The build system will now display build progress for low verbosity levels
and if printing to a terminal. It can also be explicitly requested with
the -p|--progress option and suppressed with --no-progress.
Note that it is safe to enable progress even when redirecting to a file,
for example:
b -p 2>&1 | tee build.log
* Support for generating pkg-config's .pc files on install.
These files are now generated by default and automatically for libraries
being installed provided the version, project.summary, and project.url
variables are defined. The version module has been improved to extract the
summary and url in addition to the version from the manifest.
* Support for the '20' cxx.std value (C++20/c++2a).
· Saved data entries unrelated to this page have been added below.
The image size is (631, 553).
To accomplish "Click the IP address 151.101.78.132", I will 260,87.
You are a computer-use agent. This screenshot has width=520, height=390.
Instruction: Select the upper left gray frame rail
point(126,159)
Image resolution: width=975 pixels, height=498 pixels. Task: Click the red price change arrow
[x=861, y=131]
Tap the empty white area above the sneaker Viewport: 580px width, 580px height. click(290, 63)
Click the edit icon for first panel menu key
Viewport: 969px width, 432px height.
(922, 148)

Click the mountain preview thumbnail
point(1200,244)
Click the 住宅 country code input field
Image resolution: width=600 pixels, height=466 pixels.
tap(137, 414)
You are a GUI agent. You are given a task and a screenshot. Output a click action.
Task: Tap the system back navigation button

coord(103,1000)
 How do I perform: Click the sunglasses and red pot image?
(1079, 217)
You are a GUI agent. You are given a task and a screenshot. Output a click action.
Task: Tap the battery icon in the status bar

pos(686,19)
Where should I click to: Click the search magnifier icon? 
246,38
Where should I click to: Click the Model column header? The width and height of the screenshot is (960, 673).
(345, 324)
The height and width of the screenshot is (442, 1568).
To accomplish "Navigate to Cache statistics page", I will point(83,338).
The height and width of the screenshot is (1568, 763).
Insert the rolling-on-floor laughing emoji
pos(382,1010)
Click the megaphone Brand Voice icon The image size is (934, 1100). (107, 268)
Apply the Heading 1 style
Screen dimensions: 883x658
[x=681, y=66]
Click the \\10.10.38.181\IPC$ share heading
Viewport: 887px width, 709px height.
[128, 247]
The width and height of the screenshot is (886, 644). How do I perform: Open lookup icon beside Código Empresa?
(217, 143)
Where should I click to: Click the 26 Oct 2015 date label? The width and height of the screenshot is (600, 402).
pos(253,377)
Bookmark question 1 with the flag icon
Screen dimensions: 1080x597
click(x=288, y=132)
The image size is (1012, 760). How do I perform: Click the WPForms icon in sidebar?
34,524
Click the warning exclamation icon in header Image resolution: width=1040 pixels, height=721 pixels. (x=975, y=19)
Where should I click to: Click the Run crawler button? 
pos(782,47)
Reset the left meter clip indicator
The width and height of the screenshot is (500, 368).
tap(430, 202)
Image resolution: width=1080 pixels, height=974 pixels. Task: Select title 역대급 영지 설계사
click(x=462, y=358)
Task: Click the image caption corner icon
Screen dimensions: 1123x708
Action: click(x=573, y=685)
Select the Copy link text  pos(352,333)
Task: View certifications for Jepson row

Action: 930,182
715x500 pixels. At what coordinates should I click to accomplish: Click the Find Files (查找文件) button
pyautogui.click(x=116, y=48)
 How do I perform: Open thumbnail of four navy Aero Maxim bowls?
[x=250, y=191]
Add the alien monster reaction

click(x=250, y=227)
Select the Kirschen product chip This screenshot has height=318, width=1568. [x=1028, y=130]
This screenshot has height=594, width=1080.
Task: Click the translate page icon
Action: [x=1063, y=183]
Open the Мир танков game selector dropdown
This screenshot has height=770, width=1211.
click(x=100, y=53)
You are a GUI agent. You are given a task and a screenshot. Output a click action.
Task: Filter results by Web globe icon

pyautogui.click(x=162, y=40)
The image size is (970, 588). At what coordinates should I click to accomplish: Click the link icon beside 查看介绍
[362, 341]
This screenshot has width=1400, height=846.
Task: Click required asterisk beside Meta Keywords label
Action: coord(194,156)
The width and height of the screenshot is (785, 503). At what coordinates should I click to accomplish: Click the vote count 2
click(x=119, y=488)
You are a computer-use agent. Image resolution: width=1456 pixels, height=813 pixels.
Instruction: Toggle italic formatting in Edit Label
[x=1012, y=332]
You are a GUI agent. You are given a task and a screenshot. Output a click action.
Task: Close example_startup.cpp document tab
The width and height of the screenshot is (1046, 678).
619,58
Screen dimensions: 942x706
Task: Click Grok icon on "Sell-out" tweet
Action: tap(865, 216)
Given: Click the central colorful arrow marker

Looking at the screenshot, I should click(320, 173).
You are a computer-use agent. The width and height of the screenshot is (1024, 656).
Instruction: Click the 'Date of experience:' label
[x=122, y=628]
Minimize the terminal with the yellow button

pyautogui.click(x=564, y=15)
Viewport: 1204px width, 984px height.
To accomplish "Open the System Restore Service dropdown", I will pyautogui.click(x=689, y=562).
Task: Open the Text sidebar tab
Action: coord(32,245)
* The fail, warn, info, and text directives in addition to print. For
example:
if ($cxx.id.type == 'msvc')
fail 'msvc is not supported'
* New build system functions:
- $getenv() -- query environment variable value
- $filesystem.path_{search,match}() -- wildcard pattern search/match
- $regex.{match,search,replace}() -- regex match/search/replace
* New Testscript builtins:
- ln
- exit (pseudo-builtin)
* Separate C and C++ (partial) preprocessing and compilation for Clang, GCC,
and VC.
This is part of the infrastructure that is relied upon by the C++ modules
support, precise change detection support, and, in the future, by
distributed compilation.
There is also the ability to limit the amount of preprocessing done on a
source file by setting the {c,cxx}.preprocessed variables. Valid values
are 'none' (not preprocessed), 'includes' (no #include directives in the
source), 'modules' (as above plus no module declarations depend on the
preprocessor, for example, #ifdef, etc.), and 'all' (the source is fully
preprocessed). Note that for 'all' the source may still contain comments
and line continuations.
While normally unnecessary, the use of the (partially) preprocessed output
in compilation can be disabled. This can be done from a buildfile for a
scope (including project root scope) and per target via the cc.reprocess
variable:
cc.reprocess = true
obj{hello}: cc.reprocess = false
As well as externally via the config.cc.reprocess variable:
b config.cc.reprocess=true
Version 0.5.0
* Parallel build system execution, including header dependency extraction
and compilation.
* Support for Testscript, a shell-like language for portable and parallel
execution of tests. See the Testscript manual for details.
* Support for name generation with wildcard patterns. For example:
exe{hello}: cxx{*}
Or:
./: {*/ -build/}
See the build system manual for details.
* New module, version, automates project version management. See the build
system manual for details.
* Support for VC15, C++ standard selection in VC14U3 and up.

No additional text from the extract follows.